With the football season approaching, we can get ready to see all kinds of weird fans on the TV screens with their index fingers pointed toward us, yelling, “We’re No. 1.”

Being No. 1 in the world also comes on strong every four years when American athletes compete in the Olympics. We go into the games knowing we are the best. No one is even close to us in any sport. (We conveniently forget about soccer.)

As Michael Ventura of the Austin Chronicle wrote last February: “No concept lies more firmly embedded in our national character than the notion that the U.S.A. is ‘No. 1,’ ‘the greatest’…. Yet the delusion is ineradicable.”

Mr. Ventura went on to list some 30 items he dug up that put the United States’ standings in the world to be well short of No. 1.

You don’t have to watch “20/20” or “60 Minutes” to know that most of America’s manufacturing base is all but gone. We are not much of an empire if we must borrow $2 billion a day in order to operate. Japan, China, Taiwan and South Korea hold 40 percent of our government debt.

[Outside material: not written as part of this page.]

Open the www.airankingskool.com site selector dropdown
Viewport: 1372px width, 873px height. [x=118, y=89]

For starters: The USA is 49th in the world in literacy. When it comes to mathematical literacy, the U.S. ranks 28 out of 40 countries. Ever notice how so many of our research scientists are from Asia?

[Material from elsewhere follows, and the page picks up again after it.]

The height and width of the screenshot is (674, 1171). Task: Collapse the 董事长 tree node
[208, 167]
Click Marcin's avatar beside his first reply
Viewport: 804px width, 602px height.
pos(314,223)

Jeremy Rifkin’s well-documented book The European Dream: How Europe’s Vision of the Future Is Quietly Eclipsing the American Dream, found that Americans with less than nine years of education fare worse than all other countries.

Our future science and space textbooks may be written in Hindi or Chinese, because 20 percent of Americans think the sun orbits around the earth.

But before the Asians write our science books, it should be noted that Europe surpassed the U.S. as the largest producer of scientific literature. Future science students may have to use Bulgarian or Albanian encyclopedias.

As usual, our esteemed Congress (which raises it salary at every opportunity) cut funds for our National Science Foundation. Instead of the needed research grants, we don’t even tread water, but get far fewer grants.

Lots of Americans did not appreciate Michael Moore’s documentary on our health care, but the World Health Organization has ranked the world’s countries, and the USA ended up 37th. We spend more per person and get less. Evidence: Congress is messing with Medicare again.

There was a run on a bank or two in mid-July. Folks are getting jittery about the place that holds their money. The old mattress never looked so safe. To buy one Euro you need $1.59 American money. Even Canada Maple Leafs are catching up.

Only six of the 20 largest commercial banks in the world are American. This is getting somewhat repetitious and gloomy. There’s more: in a recent survey of the world’s 50 best companies, all but one were European.

Afraid to eat store-bought tomatoes? Last year it was lettuce, and the South Koreans still do not want our meat. Huge riots in Seoul tell the government to keep our beef out. Brazil now produces more beef than here.

Last year Toyota began making Tundra pick-ups in San Antonio only to stop this summer because gas guzzlers don’t sell now days. GM and Ford are both laying off workers. I see where Brazil is making a car that runs on sugar cane. They have been doing it for 30 years.

The U.S. is importing more food than it is exporting. Brazil has a $30 billion trade surplus, while the U.S.A. has record trade deficits. R.G. Lee’s great sermon title fits here: “Payday Someday.”

The Lottery is booming. In the U.S. more is spent on gambling than any other kind of entertainment. It is also the most costly as it makes the poor poorer and drains off money for food and shelter from those who need it most.

Torture is sometimes justified, say 43 percent of Americans. President Bush and too many senators and congressmen apparently part of the 43 percent.

Over 79 million eligible voters did not vote in 2004. Torture and the war on terror might have been avoided, if some of the nearly 80 million who do not vote had voted. If that is all we can get to go vote then chanting “We’re No. 1” is a joke.

Britt Towery is a free-lance writer in San Angelo, Texas.